Text and item location entries:
.....
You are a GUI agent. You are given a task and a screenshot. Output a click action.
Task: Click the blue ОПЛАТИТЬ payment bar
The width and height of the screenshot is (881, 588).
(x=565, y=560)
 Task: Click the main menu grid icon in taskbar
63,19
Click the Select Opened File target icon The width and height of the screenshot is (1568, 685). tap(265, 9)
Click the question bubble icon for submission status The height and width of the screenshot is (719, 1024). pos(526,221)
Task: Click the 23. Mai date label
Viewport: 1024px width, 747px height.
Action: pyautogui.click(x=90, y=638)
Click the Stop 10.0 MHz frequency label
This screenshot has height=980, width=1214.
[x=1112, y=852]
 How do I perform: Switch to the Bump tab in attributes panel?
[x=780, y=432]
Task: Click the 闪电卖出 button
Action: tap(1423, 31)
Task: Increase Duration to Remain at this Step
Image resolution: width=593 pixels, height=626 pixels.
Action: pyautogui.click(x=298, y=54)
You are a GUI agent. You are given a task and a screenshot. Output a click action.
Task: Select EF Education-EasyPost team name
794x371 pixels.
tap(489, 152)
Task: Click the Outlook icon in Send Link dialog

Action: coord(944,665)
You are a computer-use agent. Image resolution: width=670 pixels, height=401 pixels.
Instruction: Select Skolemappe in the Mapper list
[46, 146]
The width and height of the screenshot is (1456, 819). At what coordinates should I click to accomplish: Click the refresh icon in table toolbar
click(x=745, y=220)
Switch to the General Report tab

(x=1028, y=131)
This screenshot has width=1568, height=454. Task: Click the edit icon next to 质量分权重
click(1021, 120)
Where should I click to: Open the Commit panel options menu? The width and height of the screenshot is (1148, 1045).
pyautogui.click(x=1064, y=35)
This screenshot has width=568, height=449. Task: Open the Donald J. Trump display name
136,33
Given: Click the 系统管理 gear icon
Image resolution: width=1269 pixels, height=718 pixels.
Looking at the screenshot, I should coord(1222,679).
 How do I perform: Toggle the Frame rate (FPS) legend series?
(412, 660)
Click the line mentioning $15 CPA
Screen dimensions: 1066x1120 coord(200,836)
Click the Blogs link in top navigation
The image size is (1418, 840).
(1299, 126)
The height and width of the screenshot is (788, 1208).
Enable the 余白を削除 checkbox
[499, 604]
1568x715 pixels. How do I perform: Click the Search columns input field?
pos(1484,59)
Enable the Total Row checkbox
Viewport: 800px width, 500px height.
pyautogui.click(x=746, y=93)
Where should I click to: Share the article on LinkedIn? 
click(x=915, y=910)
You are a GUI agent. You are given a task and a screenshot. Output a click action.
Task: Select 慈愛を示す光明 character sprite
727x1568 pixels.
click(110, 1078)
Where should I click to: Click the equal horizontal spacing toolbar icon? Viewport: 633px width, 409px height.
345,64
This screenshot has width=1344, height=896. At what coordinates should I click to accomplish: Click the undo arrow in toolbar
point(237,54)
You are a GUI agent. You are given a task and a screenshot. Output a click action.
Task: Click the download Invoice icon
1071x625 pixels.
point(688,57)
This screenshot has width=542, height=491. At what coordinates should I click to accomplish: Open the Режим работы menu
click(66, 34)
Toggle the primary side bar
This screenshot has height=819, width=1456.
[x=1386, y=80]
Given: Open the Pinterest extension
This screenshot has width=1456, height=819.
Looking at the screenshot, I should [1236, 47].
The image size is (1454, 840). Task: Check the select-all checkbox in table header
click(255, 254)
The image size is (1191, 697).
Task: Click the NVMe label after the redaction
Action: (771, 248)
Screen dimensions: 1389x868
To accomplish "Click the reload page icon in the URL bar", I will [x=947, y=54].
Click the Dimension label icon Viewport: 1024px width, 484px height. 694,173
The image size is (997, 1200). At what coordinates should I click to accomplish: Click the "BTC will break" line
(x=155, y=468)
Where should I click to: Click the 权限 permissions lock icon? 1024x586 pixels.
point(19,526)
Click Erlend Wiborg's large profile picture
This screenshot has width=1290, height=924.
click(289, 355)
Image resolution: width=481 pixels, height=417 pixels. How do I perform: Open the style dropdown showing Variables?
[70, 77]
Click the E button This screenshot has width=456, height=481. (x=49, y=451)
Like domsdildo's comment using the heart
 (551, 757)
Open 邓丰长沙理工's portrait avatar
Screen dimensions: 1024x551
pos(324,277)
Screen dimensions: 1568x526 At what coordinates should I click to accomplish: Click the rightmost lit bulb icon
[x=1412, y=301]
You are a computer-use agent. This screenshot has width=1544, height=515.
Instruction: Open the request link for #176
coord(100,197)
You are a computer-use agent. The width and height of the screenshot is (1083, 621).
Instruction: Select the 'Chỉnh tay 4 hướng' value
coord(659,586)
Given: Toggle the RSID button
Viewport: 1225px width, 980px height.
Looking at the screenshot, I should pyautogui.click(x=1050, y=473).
.....
Can you extract every line above that contains the string "size", treating uppercase and lowercase as different?

The image size is (1418, 840).
The image size is (1454, 840). Task: Check the select-all checkbox in table header
The image size is (1191, 697).
The image size is (997, 1200). At what coordinates should I click to accomplish: Click the "BTC will break" line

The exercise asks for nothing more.